## YOUR OBJECTIVE
Rewrite every line of the entries below, swapping "tag pill" for "badge" and leaving everything else unchanged.

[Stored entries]
* * * *
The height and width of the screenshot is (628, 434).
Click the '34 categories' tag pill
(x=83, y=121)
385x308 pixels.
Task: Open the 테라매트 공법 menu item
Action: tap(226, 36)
* * * *
## TASK RESULT
The height and width of the screenshot is (628, 434).
Click the '34 categories' badge
(x=83, y=121)
385x308 pixels.
Task: Open the 테라매트 공법 menu item
Action: tap(226, 36)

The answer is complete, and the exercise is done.